Peran besar seorang penguasa dalam mengatasi wabah menjadi kunci dari segala permasalahan. Hal inilah yang dimiliki oleh para pemimpin di masa keemasan Islam. Mereka adalah sosok yang takut akan Rabbnya dan menyadari bahwa kedudukan mereka kelak akan dimintai pertanggungjawaban di hadapan Allah, sebagaimana hadis Rasulullah:
“Seorang budak adalah pemimpin bagi harta tuannya, dan ia bertanggung jawab atasnya. Maka setiap dari kalian adalah adalah pemimpin yang bertanggung jawab atas kepemimpinannya.” (HR Abu Dawud).
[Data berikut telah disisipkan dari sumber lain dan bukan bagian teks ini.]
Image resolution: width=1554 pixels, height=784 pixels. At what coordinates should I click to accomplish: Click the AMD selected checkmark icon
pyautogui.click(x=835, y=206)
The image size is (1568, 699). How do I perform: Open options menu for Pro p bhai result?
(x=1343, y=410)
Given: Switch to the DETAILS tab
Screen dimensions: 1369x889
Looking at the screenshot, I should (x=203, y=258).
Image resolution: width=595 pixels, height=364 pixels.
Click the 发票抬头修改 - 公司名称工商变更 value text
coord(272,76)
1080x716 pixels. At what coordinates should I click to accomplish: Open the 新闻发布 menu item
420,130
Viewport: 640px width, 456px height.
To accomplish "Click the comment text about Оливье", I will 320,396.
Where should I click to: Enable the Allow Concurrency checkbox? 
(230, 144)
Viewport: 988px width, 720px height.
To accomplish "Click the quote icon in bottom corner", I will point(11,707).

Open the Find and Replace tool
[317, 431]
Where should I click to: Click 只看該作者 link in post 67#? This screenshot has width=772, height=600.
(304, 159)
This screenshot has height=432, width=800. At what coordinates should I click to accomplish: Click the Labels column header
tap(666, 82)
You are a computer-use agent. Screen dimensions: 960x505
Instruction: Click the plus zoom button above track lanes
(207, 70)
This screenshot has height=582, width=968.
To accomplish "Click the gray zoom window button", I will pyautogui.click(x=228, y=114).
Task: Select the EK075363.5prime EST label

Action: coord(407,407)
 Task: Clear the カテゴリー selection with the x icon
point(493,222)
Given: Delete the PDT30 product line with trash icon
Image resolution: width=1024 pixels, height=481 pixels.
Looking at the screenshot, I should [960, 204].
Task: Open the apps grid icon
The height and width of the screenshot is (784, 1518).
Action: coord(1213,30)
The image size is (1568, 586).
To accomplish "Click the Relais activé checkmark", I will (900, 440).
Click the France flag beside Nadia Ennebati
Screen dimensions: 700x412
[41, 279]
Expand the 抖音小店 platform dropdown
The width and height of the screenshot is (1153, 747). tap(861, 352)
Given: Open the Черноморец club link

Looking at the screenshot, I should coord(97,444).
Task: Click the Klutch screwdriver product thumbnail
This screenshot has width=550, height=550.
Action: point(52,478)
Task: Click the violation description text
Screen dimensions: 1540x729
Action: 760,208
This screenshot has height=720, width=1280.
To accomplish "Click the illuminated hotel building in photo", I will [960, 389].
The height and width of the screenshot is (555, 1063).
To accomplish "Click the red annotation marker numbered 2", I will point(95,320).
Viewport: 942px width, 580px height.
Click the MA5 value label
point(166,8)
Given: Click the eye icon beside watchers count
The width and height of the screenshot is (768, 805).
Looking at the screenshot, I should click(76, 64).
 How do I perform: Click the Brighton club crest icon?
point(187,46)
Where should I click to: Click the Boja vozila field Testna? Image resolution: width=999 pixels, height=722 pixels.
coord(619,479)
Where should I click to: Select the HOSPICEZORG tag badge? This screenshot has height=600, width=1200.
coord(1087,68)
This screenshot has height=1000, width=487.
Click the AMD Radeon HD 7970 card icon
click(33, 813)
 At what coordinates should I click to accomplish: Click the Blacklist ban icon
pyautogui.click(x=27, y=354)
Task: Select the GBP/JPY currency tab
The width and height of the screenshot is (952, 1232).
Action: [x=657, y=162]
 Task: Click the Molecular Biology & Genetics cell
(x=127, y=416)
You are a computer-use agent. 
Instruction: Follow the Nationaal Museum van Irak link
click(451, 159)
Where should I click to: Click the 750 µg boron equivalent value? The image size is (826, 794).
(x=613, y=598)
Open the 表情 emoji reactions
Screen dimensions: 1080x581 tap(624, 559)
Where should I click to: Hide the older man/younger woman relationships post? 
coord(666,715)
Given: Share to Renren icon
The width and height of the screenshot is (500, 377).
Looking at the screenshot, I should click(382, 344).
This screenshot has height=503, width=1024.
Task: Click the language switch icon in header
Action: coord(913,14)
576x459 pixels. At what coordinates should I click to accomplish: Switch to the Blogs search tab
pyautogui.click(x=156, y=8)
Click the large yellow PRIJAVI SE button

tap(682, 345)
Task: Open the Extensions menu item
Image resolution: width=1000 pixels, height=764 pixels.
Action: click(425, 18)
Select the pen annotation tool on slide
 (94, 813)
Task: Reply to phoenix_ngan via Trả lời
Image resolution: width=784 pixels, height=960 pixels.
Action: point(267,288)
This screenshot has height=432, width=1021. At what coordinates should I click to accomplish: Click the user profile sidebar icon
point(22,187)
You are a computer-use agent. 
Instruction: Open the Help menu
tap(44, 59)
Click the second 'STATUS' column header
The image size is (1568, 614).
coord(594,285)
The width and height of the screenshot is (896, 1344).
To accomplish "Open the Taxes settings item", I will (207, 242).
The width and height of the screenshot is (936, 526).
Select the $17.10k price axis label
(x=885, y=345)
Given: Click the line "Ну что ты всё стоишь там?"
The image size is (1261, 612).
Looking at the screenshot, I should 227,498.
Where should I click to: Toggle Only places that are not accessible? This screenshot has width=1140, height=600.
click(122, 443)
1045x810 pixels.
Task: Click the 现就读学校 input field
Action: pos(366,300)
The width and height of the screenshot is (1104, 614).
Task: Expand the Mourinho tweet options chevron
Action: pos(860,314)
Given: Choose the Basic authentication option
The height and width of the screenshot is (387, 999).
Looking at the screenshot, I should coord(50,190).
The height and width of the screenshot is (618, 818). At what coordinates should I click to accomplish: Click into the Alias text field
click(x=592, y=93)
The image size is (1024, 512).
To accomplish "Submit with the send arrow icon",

Oleh karena itu, kembali pada Islam menjadi solusi yang tidak bisa ditawar lagi. Sistem Islam memposisikan penguasa sebagai pengurus urusan umat yang akan mengayomi serta memelihara seluruh kebutuhan, keselamatan bahkan nyawa rakyatnya. Dengan berpijak pada hukum syariat di seluruh aspek kehidupan, maka berbagai problematika pun akan terselesaikan. Demikian pula halnya ketika menghadapi wabah, penguasa akan mampu menyelesaikan dengan baik sesuai ajaran Islam.
Sekalipun negara harus mengambil tindakan darurat di tengah wabah, apa yang terjadi tidak akan serumit saat ini. Apalagi hingga harus mengorbankan kewajiban, mencegah umat dari melaksanakan ibadah.
Masyarakat juga akan lebih siap menghadapinya karena kondisinya aman terkendali. Mereka tidak berada dalam kondisi collaps dan terpuruk secara ekonomi karena seluruh kebutuhannya tercukupi, keamanan, kesehatan bahkan nyawa pun mendapat perhatian penuh dari negara.
Jadi kuncinya terletak pada sosok penguasa pengayom umat. Sehingga wajar permasalahan wabah mampu tertangani dan tersolusikan dalam sebuah sistem pemerintahan Islam. Tidakkah kita merindukannya? Semoga Allah menyegerakan pertolonganNya.